Dele Momodu: Another homecoming to Nairobi Kenya

Fellow Africans, to say I love Africa is an understatement. It baffles me how most Africans hardly know Africa outside their individual domain. The owners of Africa hardly appreciate the beauty of their own continent. The knowledge of Africa is usually from other people’s narrative and perspectives. The best library collections about Africa belong elsewhere in far-flung places. Africans were kidnapped, stolen and forced into slavery centuries ago. Today, we are forced into voluntary slavery due to our lack of visionary leaders willing to turn the misfortunes of Africa to prosperity. The slave mentality has refused to leave us.

I read so much about colonialism and neo-colonialism in the novels and essays of the famous Kenya author, Ngugi wa Thiong’o, who is certainly one of my favourite African writers. I was endlessly fascinated by the stories of the Mau Mau struggle for Independence. I bought and devoured Weep Not, Child; The River Between; A Grain of Wheat; Petals of Blood; Devil on the Cross; Decolonising the Mind; Writers in Politics; Detained; The Trial of Dedan Kimathi and Homecoming. I read and re-read Homecoming. I wonder what took over our brains in Africa that we stopped reading the African Writers Series, which was published and popularised by Heinemann Books, in those good old days. At least, it helped to introduce Africa to Africans. I knew so much about Kenya long before I ever visited one of the most popular tourist destinations in Africa by reading Ngugi, Meja Mwangi, Jaramogi Ajuma Oginga Odinga, Jomo Kenyatta’s (his monumental book Facing Mount Kenya is superlative) and others.

I got introduced to Ghana through reading African authors, Ayi Kwei Armah, Kofi Awoonor, Kwame Nkrumah, Ama Ata Aidoo, Kwesi Brew, Adu Boahen (historian), Kwesi A Dickson (former President of the Methodist Church of Ghana and President of the All Africa Council of Churches) and others; Cameroon through Mongo Beti, Ferdinand Oyono, Mbella Sonne Dipoko and others; Senegal through Mariama Ba, Sembene Ousmane, Leopold Sedar Senghor, Birago Diop, Kamara Laye, Cheikh Hamidou Kane, Aminata Sow Fall, David Diop and many others; Egypt through Nawal El Saadawi, Naguib Mahfouz and Tawfiq al-Hakim; others knew Nigeria through Chinua Achebe, Wole Soyinka, Cyprian Ekwensi, Chukwuemeka Ike, Elechi Amadi, Buchi Emecheta, Amos Tutuola, J. P. Clark, Flora Nwapa, Ola Rotimi, Kole Omotoso, Christopher Okigbo, Mabel Segun, Zaynab Alkali, Gabriel Okara, T. M. Aluko, Molara Ogundipe, Niyi Osundare, Ken Saro-Wiwa, Festus Iyayi, Femi Osofisan, Ben Okri, John Munonye, D.O. Fagunwa, Chimamanda Ngozi Adichie, Biyi Bandele and a long list of distinguished writers. Wow, I feel so nostalgic today.

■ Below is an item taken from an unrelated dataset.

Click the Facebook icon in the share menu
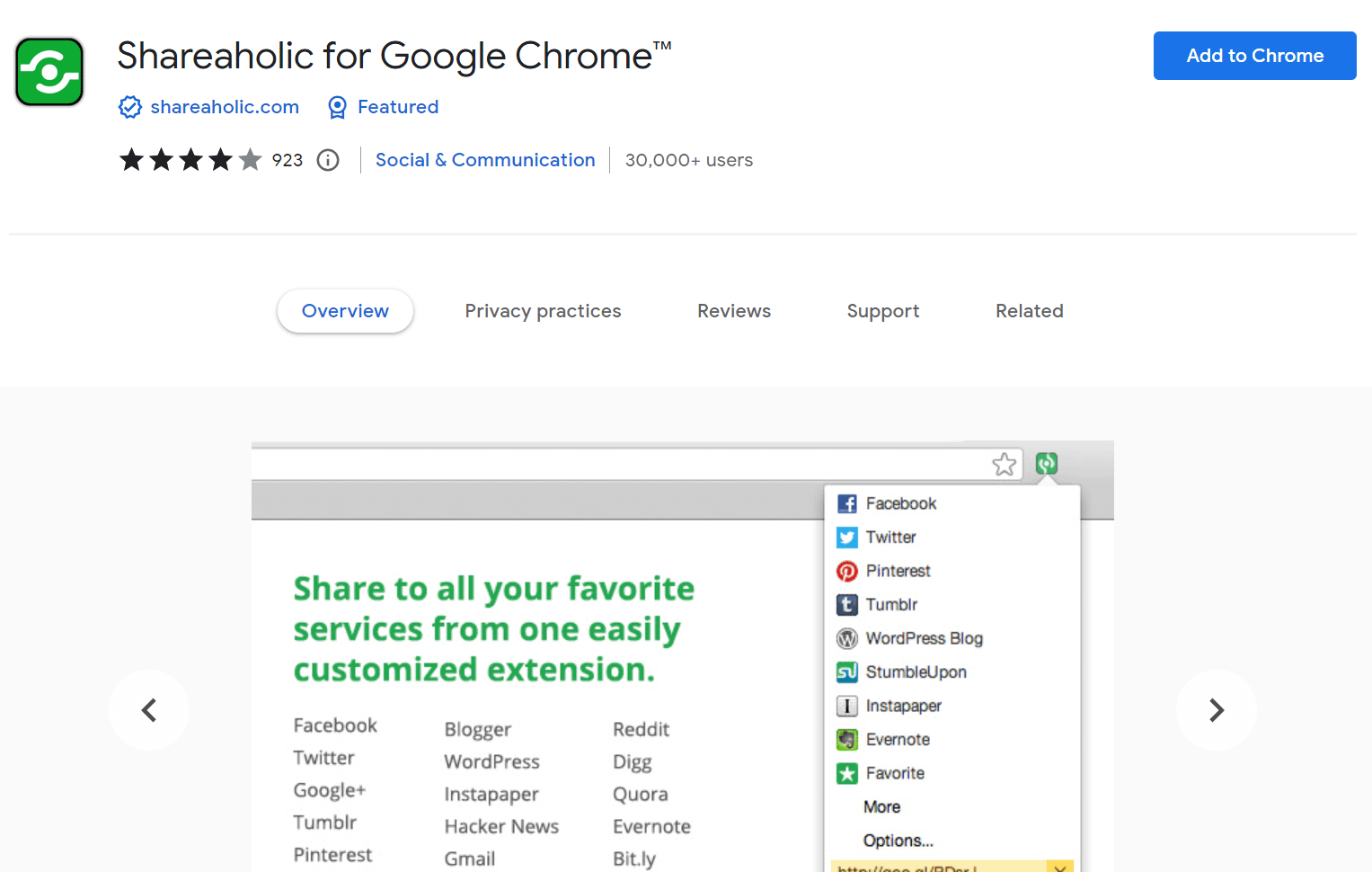The image size is (1372, 872). [x=846, y=503]
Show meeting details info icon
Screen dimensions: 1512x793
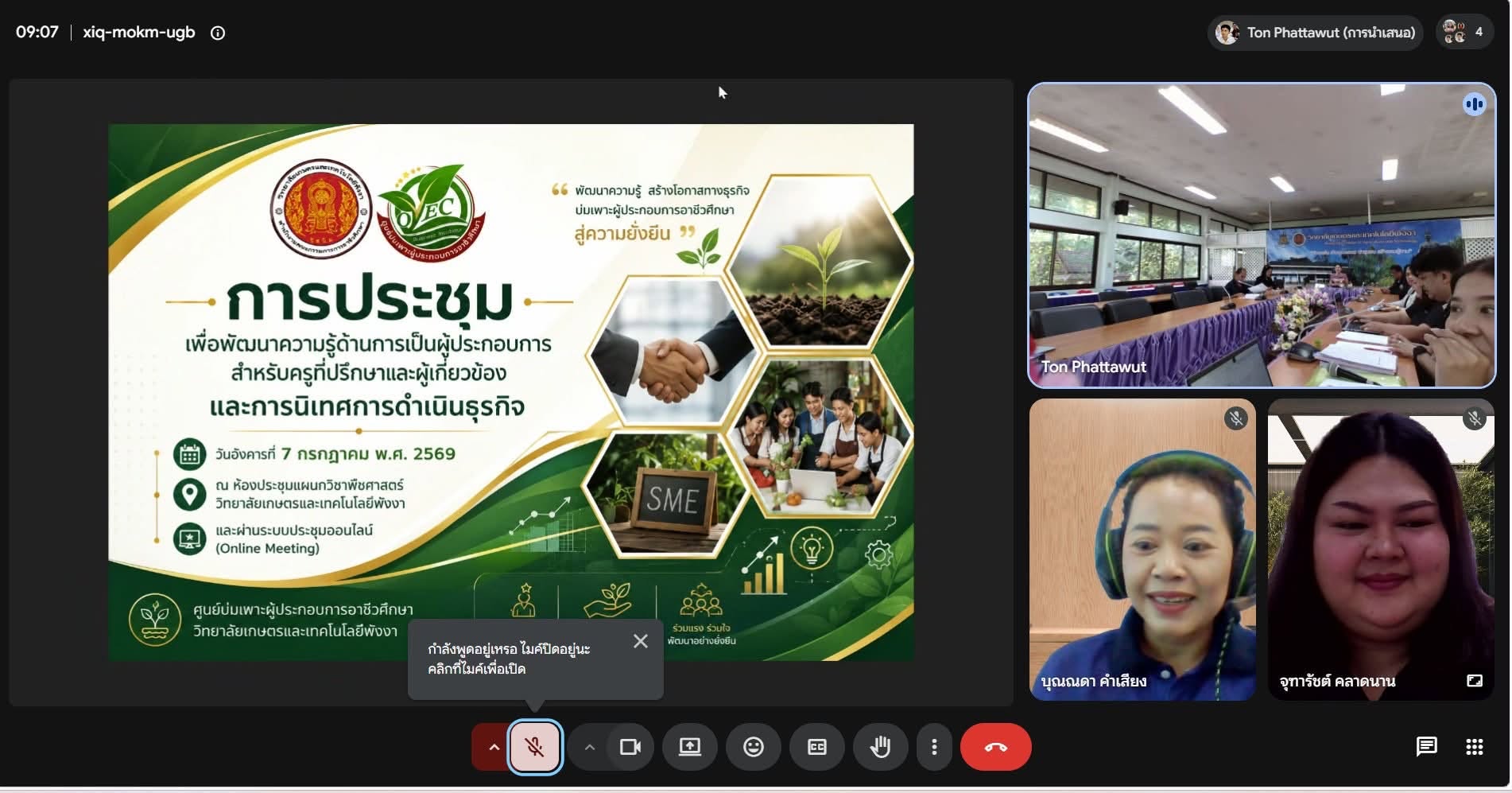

We read all these great authors and most of the older generation were on our school syllabus and available in local bookstores. Many of us spent substantial sums of our annual bursary allowance on acquiring and accumulating books. I was a voracious reader of anything readable including tedious ones, I could hardly understand. It enriched my understanding of Africa and the world at large. Africa paraded many scholars in politics and power at the beginning before a generation of mostly “uneducated” leaders took over and ravaged what the West already described as a “savage continent” especially in Joseph Conrad’s Heart of Darkness. It is the background that informs what I look out for whenever I touch down in many African countries.

I have landed in Nairobi a few times, first as transit passenger and subsequently as proper visitor, in nearly twenty years. Somehow, each arrival had its uniqueness to it. On one occasion, I was coming from Mumbai on the defunct Bellview Airlines and we stopped briefly in Nairobi. We were allowed to alight to visit the duty free area only. I saw an airport that was not so impressive despite the hype surrounding tourism but it was still functional. On another occasion I was flying to Seychelles for a wedding. I flew in such a circuitous manner that I was dizzy with the circumlocution. I had flown from Accra to Lagos but missed my connecting flight to Nairobi. I was then advised to return to Accra to catch an evening flight which arrived mercifully the following morning. The woes continued when we were forced to fly through Lagos again for aviation fuel before flying to Nairobi where I had already missed my connecting flight to Seychelles. It was such an Israelites’ journey.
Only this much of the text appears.